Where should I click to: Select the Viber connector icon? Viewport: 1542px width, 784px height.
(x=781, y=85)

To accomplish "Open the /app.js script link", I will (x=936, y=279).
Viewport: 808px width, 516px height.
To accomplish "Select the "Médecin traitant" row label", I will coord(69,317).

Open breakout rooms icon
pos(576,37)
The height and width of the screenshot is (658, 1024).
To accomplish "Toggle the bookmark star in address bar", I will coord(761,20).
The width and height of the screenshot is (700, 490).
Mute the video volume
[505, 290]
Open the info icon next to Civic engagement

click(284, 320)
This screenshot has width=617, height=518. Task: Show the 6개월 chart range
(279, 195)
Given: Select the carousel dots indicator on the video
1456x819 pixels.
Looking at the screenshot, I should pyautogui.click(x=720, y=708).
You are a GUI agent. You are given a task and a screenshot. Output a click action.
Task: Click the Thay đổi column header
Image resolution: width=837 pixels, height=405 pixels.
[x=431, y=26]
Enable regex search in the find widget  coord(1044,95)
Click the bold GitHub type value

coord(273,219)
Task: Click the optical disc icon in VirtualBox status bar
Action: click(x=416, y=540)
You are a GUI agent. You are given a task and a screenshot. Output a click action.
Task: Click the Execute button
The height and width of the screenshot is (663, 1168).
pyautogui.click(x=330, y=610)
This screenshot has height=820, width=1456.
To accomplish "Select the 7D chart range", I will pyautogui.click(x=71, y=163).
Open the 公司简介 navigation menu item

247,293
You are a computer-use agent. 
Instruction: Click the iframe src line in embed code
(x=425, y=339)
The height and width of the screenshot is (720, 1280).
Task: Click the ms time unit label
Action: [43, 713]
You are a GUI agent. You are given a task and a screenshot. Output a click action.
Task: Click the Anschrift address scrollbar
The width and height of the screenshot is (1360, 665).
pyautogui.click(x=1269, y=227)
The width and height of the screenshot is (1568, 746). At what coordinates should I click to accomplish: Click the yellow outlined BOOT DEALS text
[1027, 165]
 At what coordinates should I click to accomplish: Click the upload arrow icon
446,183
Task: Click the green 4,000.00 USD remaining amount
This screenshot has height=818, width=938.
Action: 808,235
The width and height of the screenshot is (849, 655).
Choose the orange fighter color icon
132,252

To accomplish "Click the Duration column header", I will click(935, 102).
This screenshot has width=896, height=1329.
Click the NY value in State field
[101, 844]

----

Please return every line of the listing exactly.

> Result below
Where should I click to: Select the Viber connector icon? Viewport: 1542px width, 784px height.
(x=781, y=85)

To accomplish "Open the /app.js script link", I will (x=936, y=279).
Viewport: 808px width, 516px height.
To accomplish "Select the "Médecin traitant" row label", I will coord(69,317).

Open breakout rooms icon
pos(576,37)
The height and width of the screenshot is (658, 1024).
To accomplish "Toggle the bookmark star in address bar", I will coord(761,20).
The width and height of the screenshot is (700, 490).
Mute the video volume
[505, 290]
Open the info icon next to Civic engagement

click(284, 320)
This screenshot has width=617, height=518. Task: Show the 6개월 chart range
(279, 195)
Given: Select the carousel dots indicator on the video
1456x819 pixels.
Looking at the screenshot, I should pyautogui.click(x=720, y=708).
You are a GUI agent. You are given a task and a screenshot. Output a click action.
Task: Click the Thay đổi column header
Image resolution: width=837 pixels, height=405 pixels.
[x=431, y=26]
Enable regex search in the find widget  coord(1044,95)
Click the bold GitHub type value

coord(273,219)
Task: Click the optical disc icon in VirtualBox status bar
Action: click(x=416, y=540)
You are a GUI agent. You are given a task and a screenshot. Output a click action.
Task: Click the Execute button
The height and width of the screenshot is (663, 1168).
pyautogui.click(x=330, y=610)
This screenshot has height=820, width=1456.
To accomplish "Select the 7D chart range", I will pyautogui.click(x=71, y=163).
Open the 公司简介 navigation menu item

247,293
You are a computer-use agent. 
Instruction: Click the iframe src line in embed code
(x=425, y=339)
The height and width of the screenshot is (720, 1280).
Task: Click the ms time unit label
Action: [43, 713]
You are a GUI agent. You are given a task and a screenshot. Output a click action.
Task: Click the Anschrift address scrollbar
The width and height of the screenshot is (1360, 665).
pyautogui.click(x=1269, y=227)
The width and height of the screenshot is (1568, 746). At what coordinates should I click to accomplish: Click the yellow outlined BOOT DEALS text
[1027, 165]
 At what coordinates should I click to accomplish: Click the upload arrow icon
446,183
Task: Click the green 4,000.00 USD remaining amount
This screenshot has height=818, width=938.
Action: 808,235
The width and height of the screenshot is (849, 655).
Choose the orange fighter color icon
132,252

To accomplish "Click the Duration column header", I will click(935, 102).
This screenshot has width=896, height=1329.
Click the NY value in State field
[101, 844]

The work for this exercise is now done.